Terkait dengan proses keberangkatan jemaah haji Indonesia, data terbaru dari Sistem Komputerisasi Haji Terpadu (Siskohat) Kementerian Agama RI menunjukkan bahwa gelombang kedua akan segera mulai berangkat ke Tanah Suci pada tanggal 17 Mei 2025 setelah fase keberangkatan gelombang pertama selesai pada 16 Mei 2025. Dari total rencana 525 kloter, sebanyak 235 kloter telah diberangkatkan menuju Arab Saudi, yang berarti sekitar 44,76% atau 91.497 jemaah reguler dari total 203.320 jemaah telah berangkat.
Di sisi kedatangan, data mencatat bahwa 228 kloter atau 88.721 jemaah (43,64%) telah tiba di Madinah dan disambut di Bandara Amir Mohammad bin Abdul Aziz (AMAA). Dari jumlah tersebut, terdapat sekitar 19.065 jemaah lansia yang mendapat perhatian khusus dalam pelayanan. Selain itu, sebanyak 24.109 jemaah dari 62 kloter telah tiba di Mekah, sedangkan masih ada 356 jemaah dari 1 kloter yang dalam perjalanan menuju kota suci untuk pelaksanaan ibadah haji.

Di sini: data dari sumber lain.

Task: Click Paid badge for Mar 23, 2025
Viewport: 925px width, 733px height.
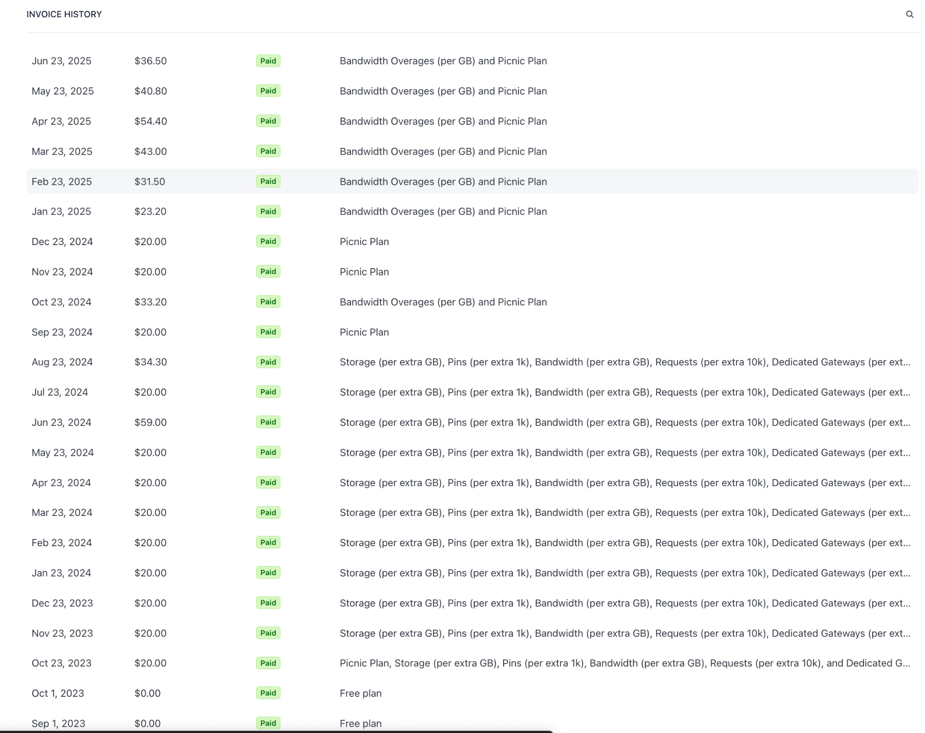Action: [268, 151]
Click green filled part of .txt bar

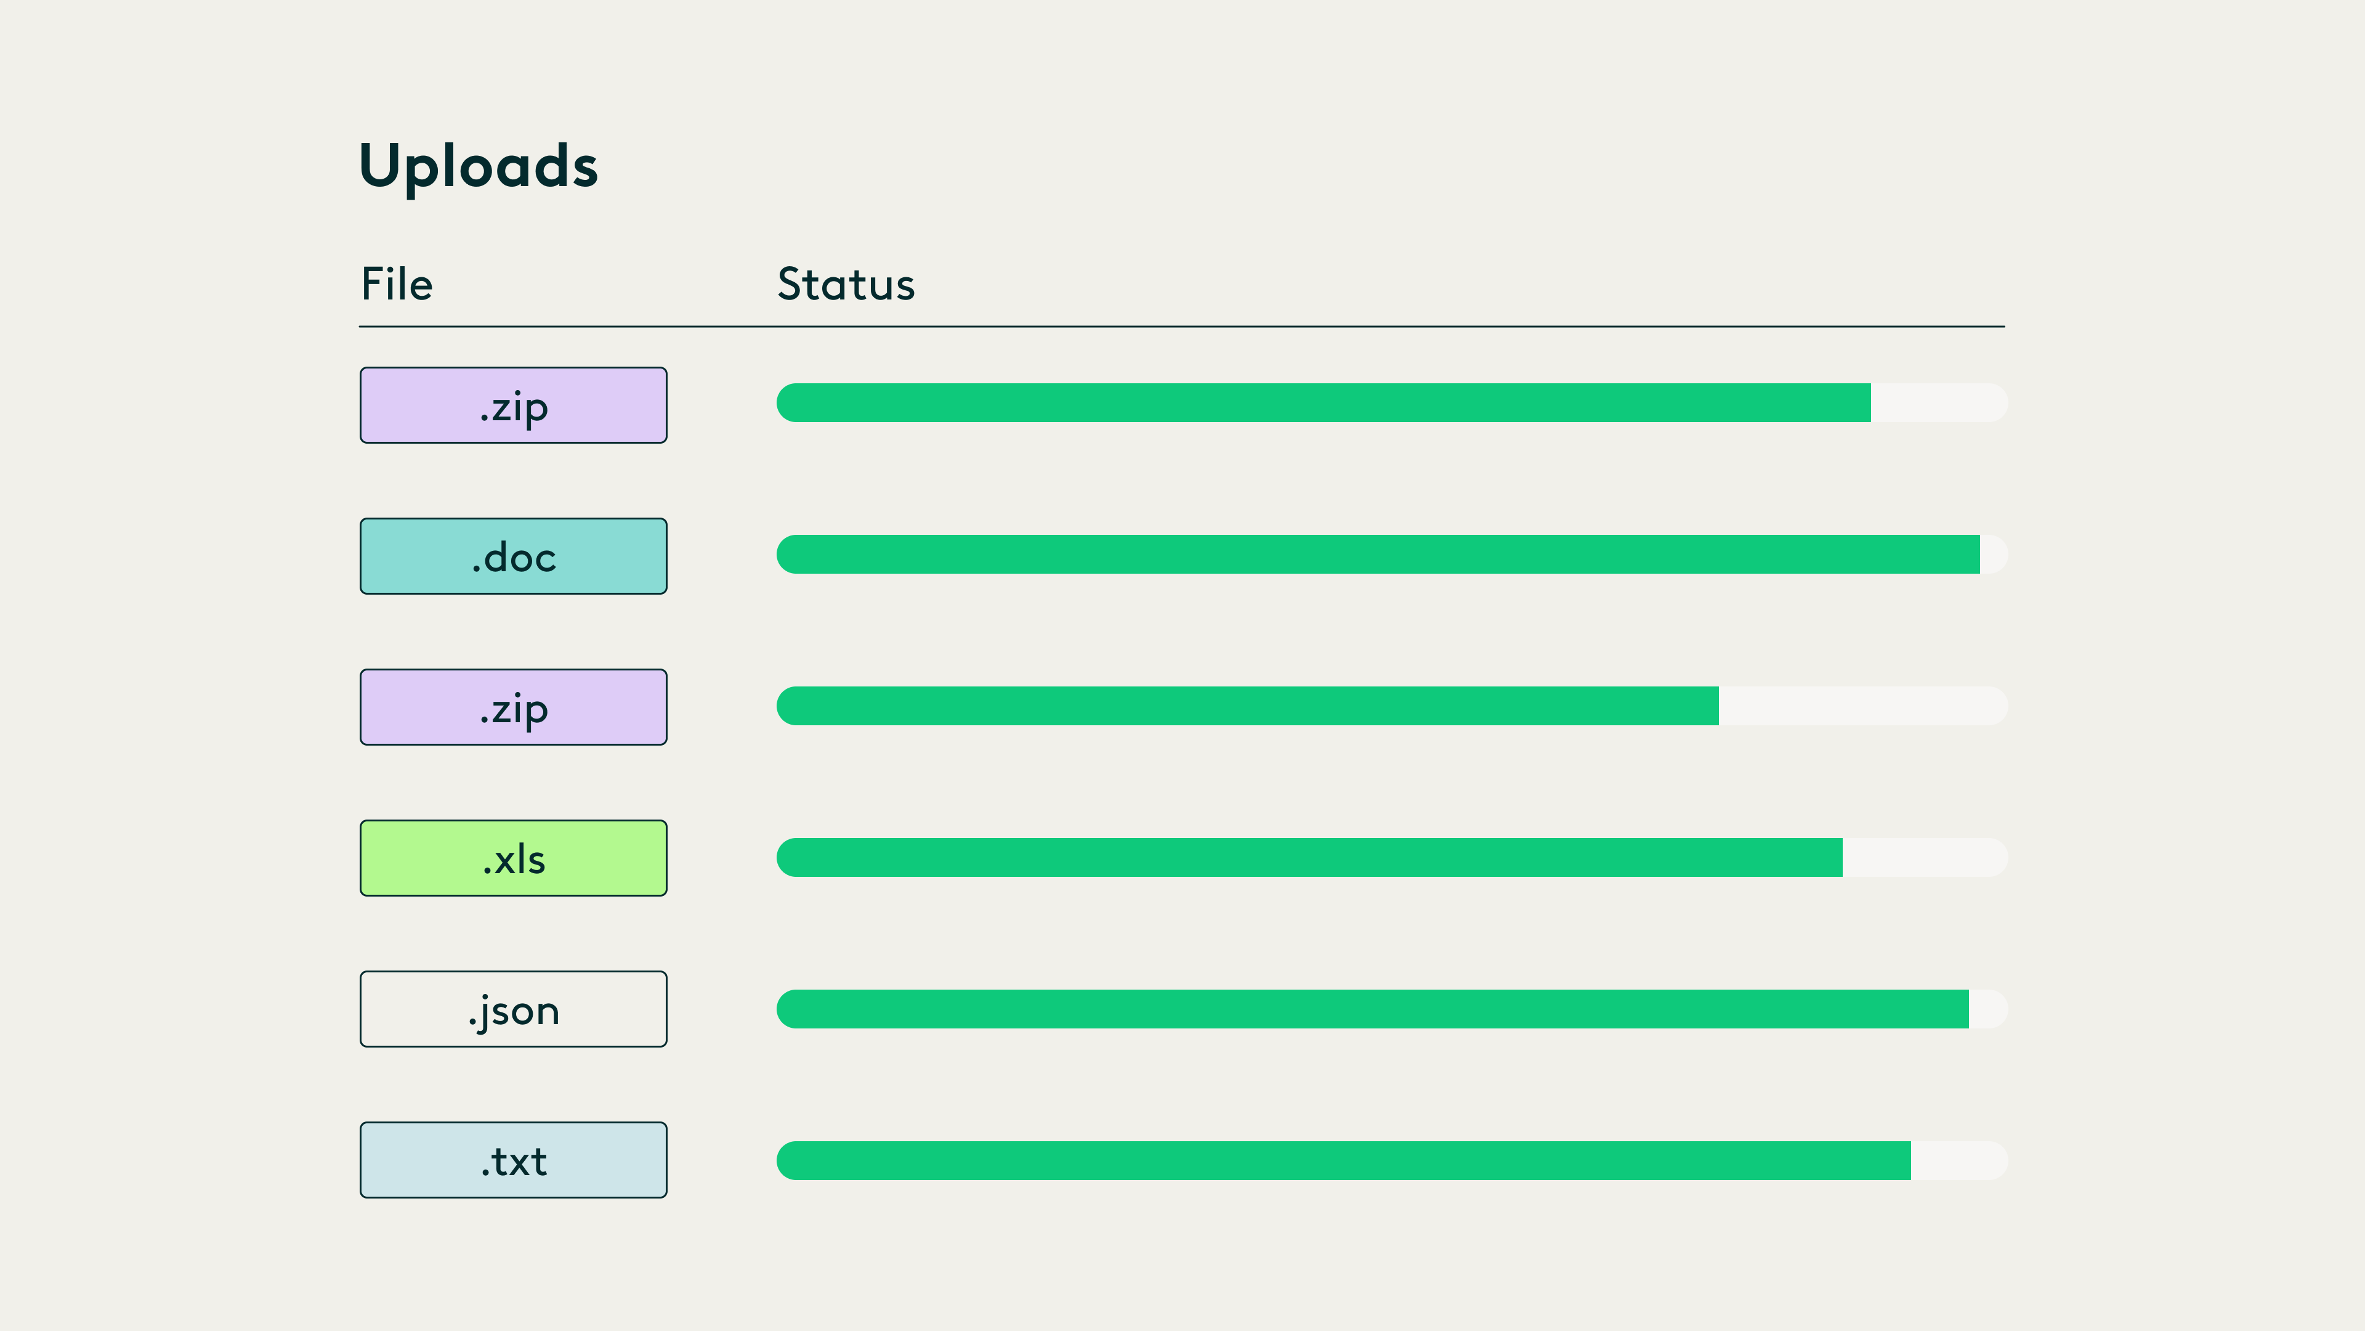(1343, 1160)
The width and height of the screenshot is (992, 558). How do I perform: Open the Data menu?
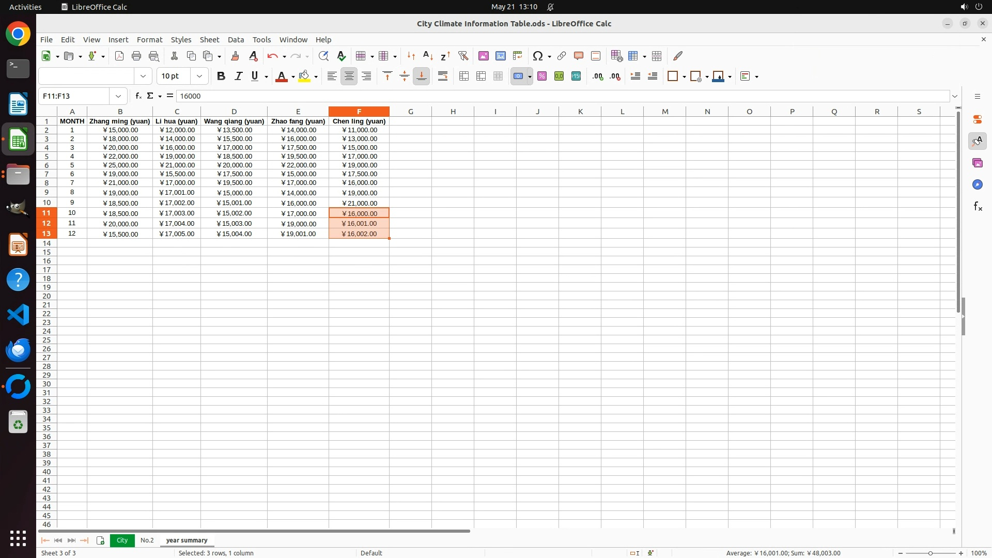coord(236,40)
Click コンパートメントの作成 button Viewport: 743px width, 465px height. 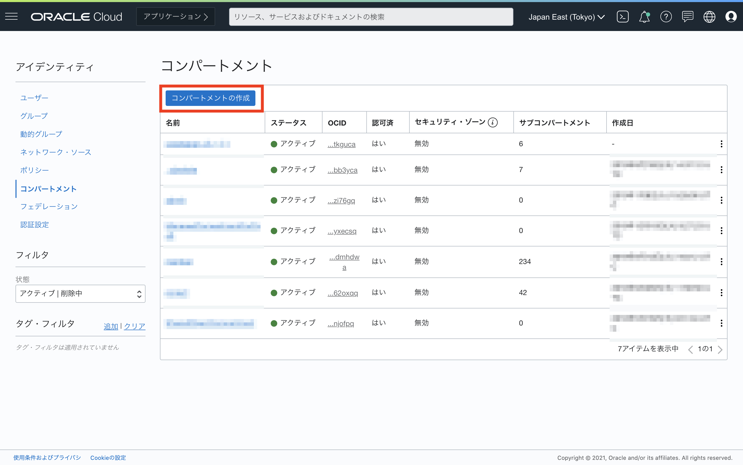coord(210,98)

Ketua Petugas Penyelenggara Ibadah Haji (PPIH) 2025, Muchlis Hanafi, mengimbau semua jemaah untuk menjaga kondisi kesehatan mengingat cuaca panas dan aktivitas ibadah yang tinggi di Arab Saudi. Persiapan fisik yang baik sangat penting menjelang fase puncak ibadah di Arafah, Muzdalifah, dan Mina. Hal ini demi memastikan kondisi tubuh yang prima saat menjalani ibadah haji. Selain itu, penting untuk mengenali tanda-tanda masalah kesehatan jiwa yang mungkin muncul selama ibadah haji, seperti tekanan fisik, perubahan lingkungan drastis, kelelahan, serta perpisahan sementara dari keluarga. Mengetahui dan mengatasi tanda-tanda ini akan membantu jemaah menjalani ibadah dengan lebih baik dan nyaman.